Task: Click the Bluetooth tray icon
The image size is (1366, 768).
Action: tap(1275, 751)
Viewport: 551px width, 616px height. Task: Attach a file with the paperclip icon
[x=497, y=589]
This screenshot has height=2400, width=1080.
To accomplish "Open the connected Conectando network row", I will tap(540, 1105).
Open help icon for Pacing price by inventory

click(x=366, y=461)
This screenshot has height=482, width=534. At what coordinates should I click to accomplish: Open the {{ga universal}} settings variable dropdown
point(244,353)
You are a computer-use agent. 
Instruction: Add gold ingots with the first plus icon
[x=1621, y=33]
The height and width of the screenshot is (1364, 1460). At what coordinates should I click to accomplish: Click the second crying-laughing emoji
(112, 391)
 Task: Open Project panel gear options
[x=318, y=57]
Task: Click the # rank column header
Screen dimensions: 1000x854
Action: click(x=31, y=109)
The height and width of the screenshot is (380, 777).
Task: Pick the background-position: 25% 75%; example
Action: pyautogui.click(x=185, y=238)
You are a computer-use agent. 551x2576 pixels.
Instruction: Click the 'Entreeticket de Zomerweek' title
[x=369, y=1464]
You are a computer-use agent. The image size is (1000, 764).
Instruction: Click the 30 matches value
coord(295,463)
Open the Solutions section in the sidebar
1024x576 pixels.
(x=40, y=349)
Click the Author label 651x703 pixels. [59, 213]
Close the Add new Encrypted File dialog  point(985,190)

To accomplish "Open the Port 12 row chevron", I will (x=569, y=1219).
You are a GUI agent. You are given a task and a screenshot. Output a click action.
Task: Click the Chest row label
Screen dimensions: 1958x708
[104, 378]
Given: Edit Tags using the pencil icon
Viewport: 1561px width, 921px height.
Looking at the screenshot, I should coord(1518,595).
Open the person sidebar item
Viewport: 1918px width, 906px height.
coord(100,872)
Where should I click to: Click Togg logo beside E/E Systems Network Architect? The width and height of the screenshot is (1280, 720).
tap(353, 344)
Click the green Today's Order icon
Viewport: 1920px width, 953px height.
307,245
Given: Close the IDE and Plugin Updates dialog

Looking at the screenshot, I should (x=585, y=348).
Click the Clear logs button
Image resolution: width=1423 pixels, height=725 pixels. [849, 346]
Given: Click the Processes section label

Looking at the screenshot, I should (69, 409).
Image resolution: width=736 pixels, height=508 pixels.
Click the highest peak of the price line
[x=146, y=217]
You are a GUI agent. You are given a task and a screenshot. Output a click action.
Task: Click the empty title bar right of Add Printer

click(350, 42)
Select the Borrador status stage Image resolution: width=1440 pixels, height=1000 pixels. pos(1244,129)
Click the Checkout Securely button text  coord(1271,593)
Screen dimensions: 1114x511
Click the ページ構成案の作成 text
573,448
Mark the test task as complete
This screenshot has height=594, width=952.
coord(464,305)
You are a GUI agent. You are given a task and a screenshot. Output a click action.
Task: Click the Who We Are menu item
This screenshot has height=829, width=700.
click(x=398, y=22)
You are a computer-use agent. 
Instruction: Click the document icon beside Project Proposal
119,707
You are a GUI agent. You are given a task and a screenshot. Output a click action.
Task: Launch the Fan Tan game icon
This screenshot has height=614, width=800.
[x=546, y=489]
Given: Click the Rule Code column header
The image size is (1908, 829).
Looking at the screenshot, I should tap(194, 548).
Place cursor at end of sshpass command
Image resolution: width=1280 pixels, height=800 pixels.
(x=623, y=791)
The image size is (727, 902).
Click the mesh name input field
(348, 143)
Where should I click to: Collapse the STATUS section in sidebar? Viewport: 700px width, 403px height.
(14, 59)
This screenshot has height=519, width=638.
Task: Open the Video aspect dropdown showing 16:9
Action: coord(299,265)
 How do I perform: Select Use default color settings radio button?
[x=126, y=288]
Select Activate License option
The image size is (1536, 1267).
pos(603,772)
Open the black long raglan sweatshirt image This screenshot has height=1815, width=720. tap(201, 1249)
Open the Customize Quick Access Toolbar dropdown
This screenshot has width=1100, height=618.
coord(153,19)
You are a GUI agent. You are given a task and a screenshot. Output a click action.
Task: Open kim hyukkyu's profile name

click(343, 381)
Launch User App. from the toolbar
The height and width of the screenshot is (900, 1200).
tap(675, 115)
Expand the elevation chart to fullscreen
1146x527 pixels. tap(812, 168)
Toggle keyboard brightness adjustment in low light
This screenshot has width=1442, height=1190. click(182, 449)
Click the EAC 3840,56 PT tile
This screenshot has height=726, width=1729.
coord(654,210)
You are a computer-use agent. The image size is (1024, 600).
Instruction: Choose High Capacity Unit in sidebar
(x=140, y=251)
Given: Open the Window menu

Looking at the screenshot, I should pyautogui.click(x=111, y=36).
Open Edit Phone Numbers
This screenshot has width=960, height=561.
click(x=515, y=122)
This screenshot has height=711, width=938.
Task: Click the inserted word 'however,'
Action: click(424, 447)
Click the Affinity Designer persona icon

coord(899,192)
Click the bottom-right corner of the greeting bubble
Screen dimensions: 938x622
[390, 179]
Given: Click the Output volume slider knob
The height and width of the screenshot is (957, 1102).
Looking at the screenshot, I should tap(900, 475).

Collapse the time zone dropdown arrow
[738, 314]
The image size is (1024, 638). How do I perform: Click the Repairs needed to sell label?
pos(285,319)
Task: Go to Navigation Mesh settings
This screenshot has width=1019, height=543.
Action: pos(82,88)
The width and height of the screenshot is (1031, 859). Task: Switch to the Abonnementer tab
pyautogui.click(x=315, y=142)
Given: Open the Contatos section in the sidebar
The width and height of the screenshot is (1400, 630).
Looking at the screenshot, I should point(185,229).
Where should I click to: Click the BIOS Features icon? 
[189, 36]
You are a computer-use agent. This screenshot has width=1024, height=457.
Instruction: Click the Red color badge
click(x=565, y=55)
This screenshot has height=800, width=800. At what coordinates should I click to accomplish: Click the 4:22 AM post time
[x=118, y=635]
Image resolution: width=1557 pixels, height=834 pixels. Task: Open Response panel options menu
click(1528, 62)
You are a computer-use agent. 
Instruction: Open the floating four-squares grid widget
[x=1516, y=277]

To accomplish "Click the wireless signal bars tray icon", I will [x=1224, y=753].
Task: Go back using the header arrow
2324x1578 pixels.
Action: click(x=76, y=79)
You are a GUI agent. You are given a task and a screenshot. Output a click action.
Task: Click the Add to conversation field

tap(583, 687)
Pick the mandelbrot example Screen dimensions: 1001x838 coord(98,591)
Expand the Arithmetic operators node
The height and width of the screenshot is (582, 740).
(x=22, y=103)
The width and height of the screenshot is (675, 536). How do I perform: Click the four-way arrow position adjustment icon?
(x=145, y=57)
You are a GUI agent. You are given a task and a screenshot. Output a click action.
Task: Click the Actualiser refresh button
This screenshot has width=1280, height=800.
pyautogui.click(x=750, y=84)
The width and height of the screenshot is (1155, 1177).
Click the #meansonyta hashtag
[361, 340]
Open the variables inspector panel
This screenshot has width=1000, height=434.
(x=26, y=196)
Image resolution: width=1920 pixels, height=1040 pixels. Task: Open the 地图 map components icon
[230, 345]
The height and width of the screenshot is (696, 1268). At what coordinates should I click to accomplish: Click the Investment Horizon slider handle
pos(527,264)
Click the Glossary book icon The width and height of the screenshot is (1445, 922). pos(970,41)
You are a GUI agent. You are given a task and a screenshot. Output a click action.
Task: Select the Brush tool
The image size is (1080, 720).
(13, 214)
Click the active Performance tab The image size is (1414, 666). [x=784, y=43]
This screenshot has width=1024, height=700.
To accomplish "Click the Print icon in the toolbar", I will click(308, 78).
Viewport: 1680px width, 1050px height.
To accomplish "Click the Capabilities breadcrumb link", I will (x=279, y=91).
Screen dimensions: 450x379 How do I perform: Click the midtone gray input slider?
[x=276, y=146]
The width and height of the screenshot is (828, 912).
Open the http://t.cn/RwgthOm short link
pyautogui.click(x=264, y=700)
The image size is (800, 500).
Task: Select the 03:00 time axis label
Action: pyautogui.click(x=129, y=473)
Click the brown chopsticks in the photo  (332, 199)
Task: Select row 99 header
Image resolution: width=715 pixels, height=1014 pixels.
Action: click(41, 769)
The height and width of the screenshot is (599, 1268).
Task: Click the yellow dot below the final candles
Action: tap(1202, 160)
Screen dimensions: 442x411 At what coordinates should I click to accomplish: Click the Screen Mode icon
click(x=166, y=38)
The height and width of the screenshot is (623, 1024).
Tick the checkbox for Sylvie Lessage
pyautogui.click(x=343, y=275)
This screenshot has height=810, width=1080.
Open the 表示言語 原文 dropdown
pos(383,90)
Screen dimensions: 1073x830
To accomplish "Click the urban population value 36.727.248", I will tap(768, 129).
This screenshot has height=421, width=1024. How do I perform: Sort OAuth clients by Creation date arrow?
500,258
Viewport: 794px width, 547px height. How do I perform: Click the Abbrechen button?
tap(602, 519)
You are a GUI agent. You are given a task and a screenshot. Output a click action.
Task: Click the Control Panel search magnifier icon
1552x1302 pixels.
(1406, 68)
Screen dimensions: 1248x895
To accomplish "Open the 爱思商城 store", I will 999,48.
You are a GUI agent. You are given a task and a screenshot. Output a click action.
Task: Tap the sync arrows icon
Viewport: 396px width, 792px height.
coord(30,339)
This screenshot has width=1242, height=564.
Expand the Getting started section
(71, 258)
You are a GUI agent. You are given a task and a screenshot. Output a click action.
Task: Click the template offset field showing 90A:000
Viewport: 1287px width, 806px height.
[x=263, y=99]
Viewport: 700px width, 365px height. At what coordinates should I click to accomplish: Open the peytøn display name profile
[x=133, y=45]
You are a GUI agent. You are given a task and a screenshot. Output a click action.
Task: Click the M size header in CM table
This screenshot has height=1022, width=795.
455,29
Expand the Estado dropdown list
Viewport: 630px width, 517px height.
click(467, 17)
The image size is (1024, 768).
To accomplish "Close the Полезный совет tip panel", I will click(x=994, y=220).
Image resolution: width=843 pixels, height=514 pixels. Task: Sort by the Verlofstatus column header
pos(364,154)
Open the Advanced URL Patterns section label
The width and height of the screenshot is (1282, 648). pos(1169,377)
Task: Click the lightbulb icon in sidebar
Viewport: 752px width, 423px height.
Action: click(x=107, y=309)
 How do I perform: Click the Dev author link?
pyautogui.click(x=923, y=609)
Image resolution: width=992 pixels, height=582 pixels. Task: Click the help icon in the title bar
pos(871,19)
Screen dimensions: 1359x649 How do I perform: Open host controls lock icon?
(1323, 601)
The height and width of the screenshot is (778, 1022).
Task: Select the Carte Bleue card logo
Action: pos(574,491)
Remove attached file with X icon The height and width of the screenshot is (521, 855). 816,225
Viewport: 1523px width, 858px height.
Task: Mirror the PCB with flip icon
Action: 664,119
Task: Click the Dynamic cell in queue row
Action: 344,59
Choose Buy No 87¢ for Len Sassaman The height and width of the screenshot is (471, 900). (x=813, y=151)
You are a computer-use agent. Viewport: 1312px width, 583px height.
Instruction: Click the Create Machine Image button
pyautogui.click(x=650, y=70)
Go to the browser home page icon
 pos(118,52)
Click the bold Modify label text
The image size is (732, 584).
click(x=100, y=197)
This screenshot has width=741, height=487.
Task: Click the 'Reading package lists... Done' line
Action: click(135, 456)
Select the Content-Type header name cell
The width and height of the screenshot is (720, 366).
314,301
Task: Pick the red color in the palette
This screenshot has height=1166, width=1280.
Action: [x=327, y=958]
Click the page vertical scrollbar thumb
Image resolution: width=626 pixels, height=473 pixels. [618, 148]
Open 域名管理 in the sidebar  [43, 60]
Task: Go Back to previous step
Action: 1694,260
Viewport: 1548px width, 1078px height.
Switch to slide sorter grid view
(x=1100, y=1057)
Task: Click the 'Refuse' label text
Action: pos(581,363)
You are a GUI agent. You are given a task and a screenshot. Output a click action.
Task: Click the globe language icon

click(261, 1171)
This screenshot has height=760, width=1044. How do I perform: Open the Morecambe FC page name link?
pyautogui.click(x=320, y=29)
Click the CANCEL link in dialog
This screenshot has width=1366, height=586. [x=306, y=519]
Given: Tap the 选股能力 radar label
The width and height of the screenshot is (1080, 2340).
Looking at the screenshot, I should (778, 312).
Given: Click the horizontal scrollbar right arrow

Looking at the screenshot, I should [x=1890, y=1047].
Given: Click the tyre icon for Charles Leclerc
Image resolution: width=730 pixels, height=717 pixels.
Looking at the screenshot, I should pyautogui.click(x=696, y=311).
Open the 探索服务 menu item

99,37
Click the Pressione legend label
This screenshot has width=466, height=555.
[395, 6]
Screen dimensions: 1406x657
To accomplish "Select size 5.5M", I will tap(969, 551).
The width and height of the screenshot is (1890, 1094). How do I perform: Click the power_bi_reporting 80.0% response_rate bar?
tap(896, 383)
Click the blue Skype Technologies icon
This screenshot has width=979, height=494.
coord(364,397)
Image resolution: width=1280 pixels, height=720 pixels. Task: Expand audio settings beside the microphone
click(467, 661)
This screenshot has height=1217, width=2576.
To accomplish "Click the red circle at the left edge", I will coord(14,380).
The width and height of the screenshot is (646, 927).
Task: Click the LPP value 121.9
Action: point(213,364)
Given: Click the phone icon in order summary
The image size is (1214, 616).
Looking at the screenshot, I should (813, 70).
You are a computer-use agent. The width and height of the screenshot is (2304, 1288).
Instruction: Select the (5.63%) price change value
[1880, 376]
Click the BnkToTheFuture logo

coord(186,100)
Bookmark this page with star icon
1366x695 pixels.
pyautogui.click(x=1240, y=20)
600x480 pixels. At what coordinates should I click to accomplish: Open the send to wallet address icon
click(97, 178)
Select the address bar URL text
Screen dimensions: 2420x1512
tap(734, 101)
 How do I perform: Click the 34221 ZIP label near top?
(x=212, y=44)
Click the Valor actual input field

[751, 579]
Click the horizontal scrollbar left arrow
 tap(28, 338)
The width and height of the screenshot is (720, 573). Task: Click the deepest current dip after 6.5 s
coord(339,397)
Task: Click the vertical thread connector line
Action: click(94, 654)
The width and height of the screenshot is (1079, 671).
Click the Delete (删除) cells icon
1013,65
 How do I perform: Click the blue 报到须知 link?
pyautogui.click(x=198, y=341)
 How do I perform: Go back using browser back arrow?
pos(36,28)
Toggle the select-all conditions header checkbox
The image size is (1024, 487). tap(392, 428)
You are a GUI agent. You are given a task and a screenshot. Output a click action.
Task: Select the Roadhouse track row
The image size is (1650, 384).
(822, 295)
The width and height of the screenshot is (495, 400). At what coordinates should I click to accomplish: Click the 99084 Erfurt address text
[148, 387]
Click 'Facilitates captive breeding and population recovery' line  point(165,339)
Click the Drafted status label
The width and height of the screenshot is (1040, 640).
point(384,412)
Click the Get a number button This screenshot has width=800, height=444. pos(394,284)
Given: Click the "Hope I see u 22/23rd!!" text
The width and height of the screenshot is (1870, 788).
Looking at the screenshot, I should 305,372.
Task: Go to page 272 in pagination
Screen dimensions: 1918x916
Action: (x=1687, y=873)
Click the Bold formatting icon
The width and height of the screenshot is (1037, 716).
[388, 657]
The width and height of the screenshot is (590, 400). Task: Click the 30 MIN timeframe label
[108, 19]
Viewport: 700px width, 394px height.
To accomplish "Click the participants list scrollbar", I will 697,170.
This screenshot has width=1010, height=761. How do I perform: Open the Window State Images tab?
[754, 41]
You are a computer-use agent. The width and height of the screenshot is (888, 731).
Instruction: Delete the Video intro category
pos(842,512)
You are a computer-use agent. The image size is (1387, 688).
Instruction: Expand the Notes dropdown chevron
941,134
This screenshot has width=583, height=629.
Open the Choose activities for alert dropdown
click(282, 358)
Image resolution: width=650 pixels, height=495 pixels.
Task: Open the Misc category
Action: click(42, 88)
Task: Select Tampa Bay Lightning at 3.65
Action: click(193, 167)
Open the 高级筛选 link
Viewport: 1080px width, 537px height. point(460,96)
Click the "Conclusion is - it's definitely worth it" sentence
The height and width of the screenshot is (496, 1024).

################

Whenever a line of the data above includes the word "tray", copy that line.

## Task solution
Task: Click the Bluetooth tray icon
To accomplish "Click the wireless signal bars tray icon", I will [x=1224, y=753].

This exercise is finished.